Checksums ELI5
I recently had a conversation with a friend who was studying for the CISA, an accounting certification for information systems. His book did a less-than-stellar job of describing the process of ensuring data quality with checksums.
His question originally was:
can you explain hash data?
Well, yes, if you elaborate on what type of hash data you need explained.
The process of applying a mathematical algorithm to the data that travel in the network and placing the results of this operation with the hash data is used for controlling data integrity
Ahhh yes, the use of a checksum.

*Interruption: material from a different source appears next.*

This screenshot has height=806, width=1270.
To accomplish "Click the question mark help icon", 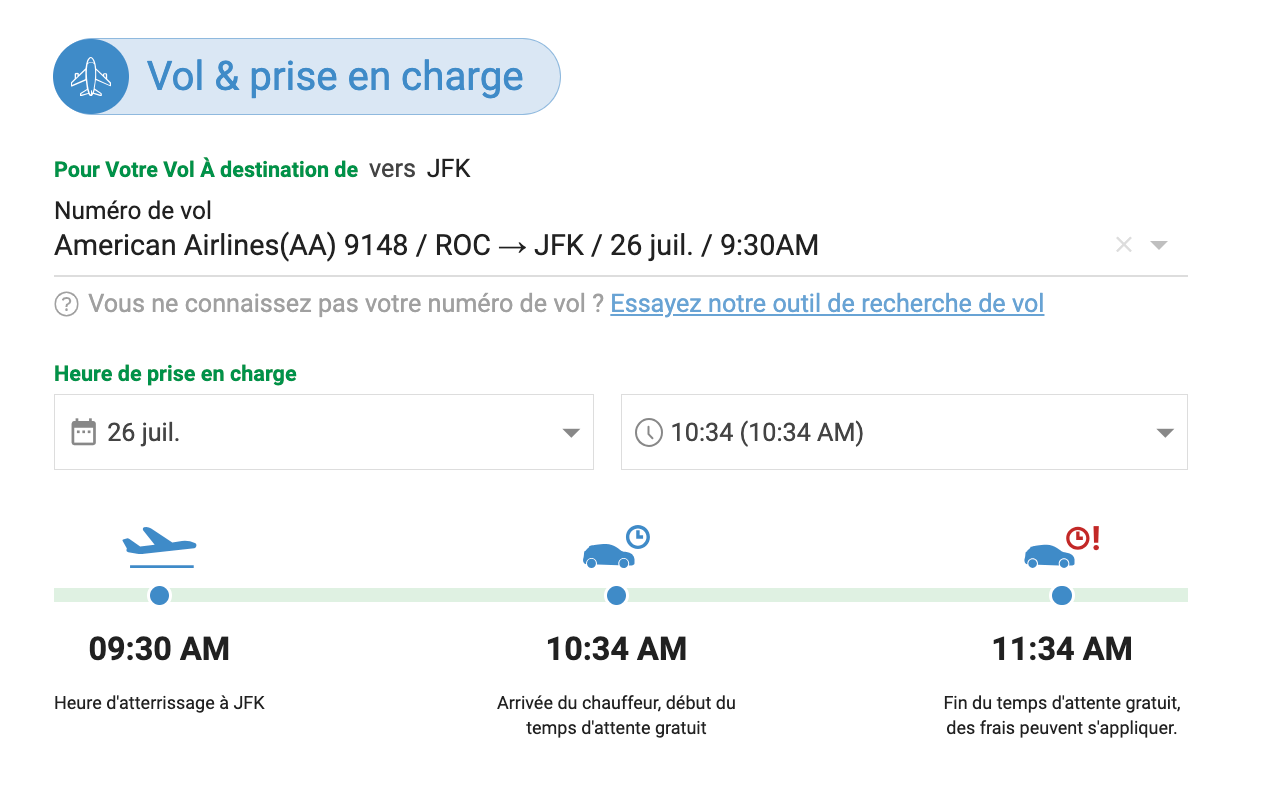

For some, the aforementioned definition is all you need.
Here’s how using checksums should be explained
Checksums Explained
The Goals
You want to send a file.
You want to make sure that the whole file is sent, and that nothing changed while that file was sent.
The How
Before you send the file, using an algorithm, make a combination of letters and numbers based on the file contents.

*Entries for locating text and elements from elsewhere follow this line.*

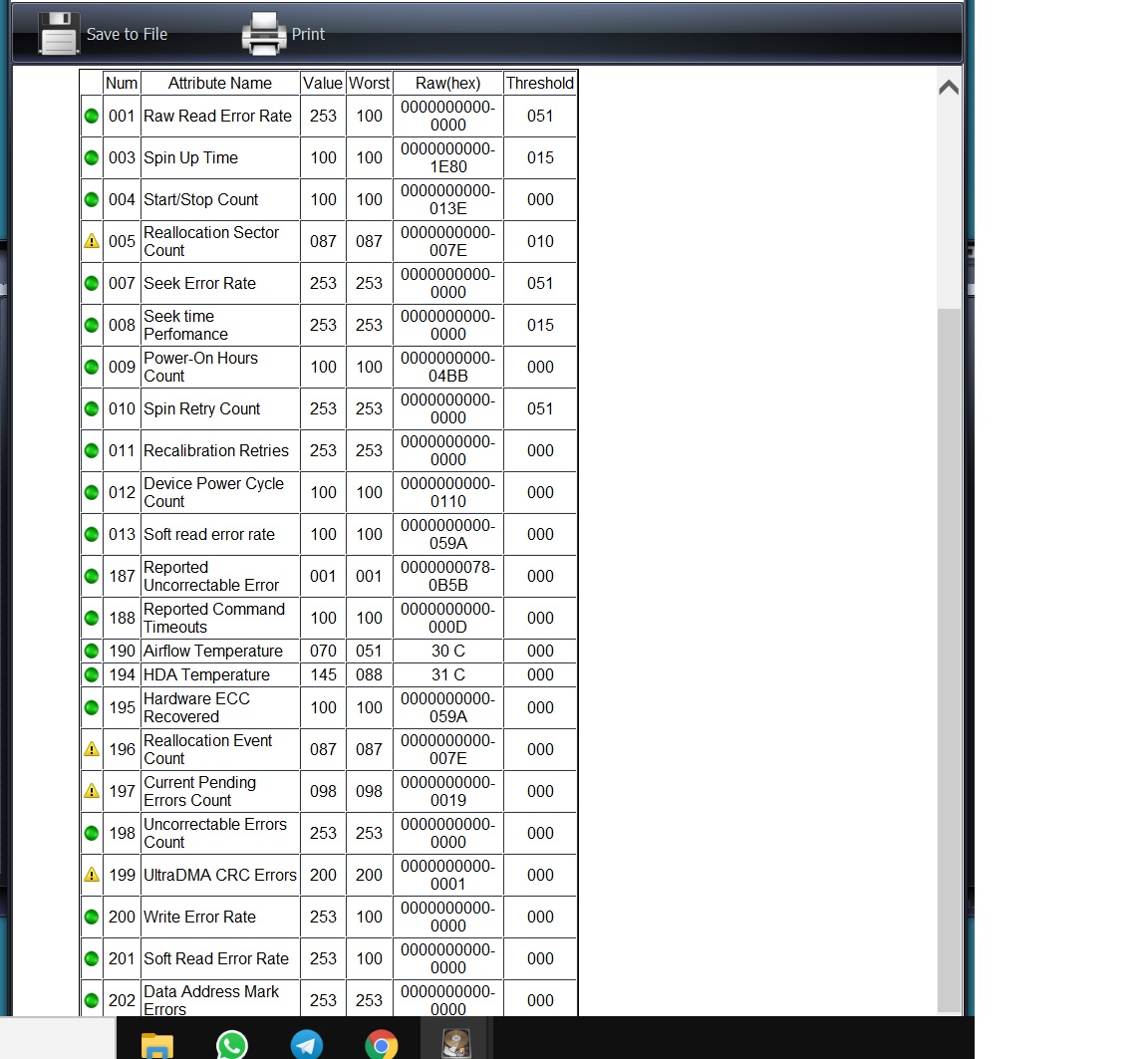Click the warning icon for Reallocation Sector Count
The image size is (1148, 1059).
pyautogui.click(x=92, y=241)
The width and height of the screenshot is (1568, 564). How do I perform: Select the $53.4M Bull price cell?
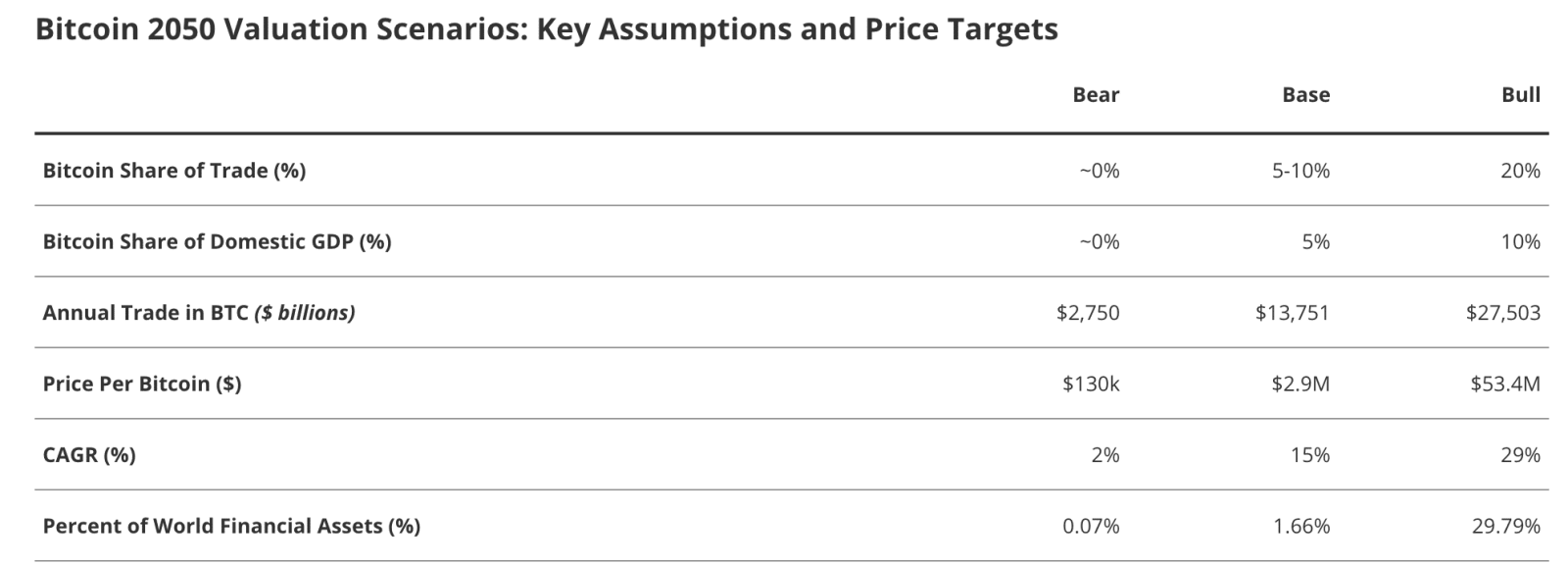pos(1505,384)
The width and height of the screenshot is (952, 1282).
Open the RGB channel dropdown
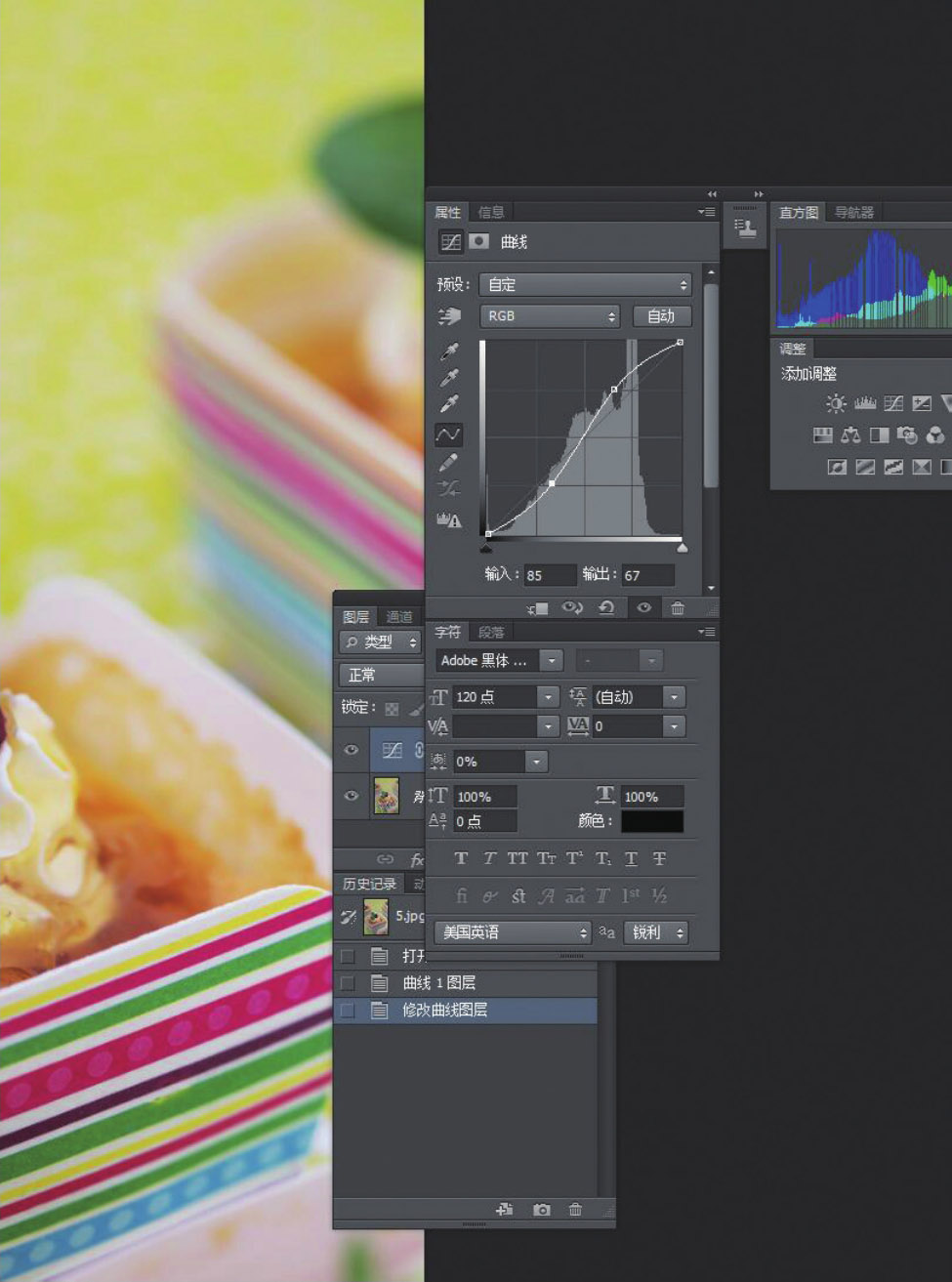click(x=550, y=316)
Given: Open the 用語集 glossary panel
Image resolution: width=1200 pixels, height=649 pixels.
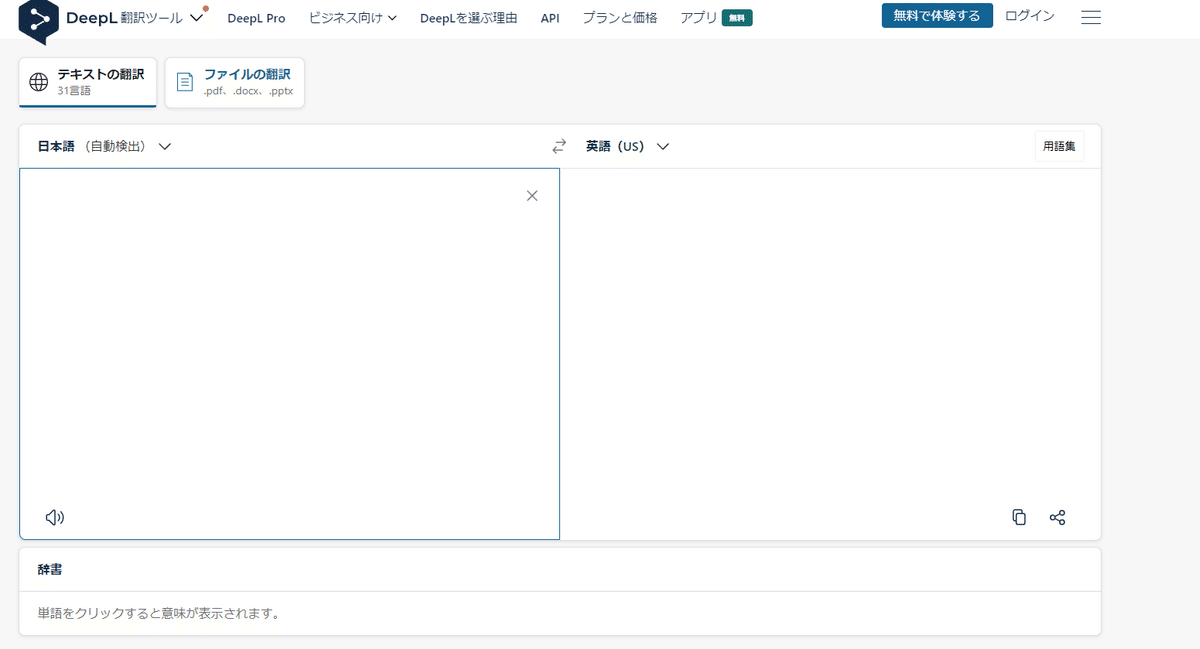Looking at the screenshot, I should point(1059,145).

Send that unique string of ‘595f44fec1e92a71d3e9e77456ba80d1’ along with the data.
When it gets to where it’s going, apply the same algorithm to the file contents and see if the combination matches.
The Followup
So if it doesn’t match, there is likely a virus or some type of attempted hack?
Exactly! Either the file contents were maliciously tampered with, or some of the data didn’t get transferred accidentally. It’s important to remember that files get transferred in little packets.
Sometimes the packets don’t make it, or the packets are intercepted. Checking the file contents with a checksum(hash) before and after the transfer ensures that the file is the same at both the source and destination.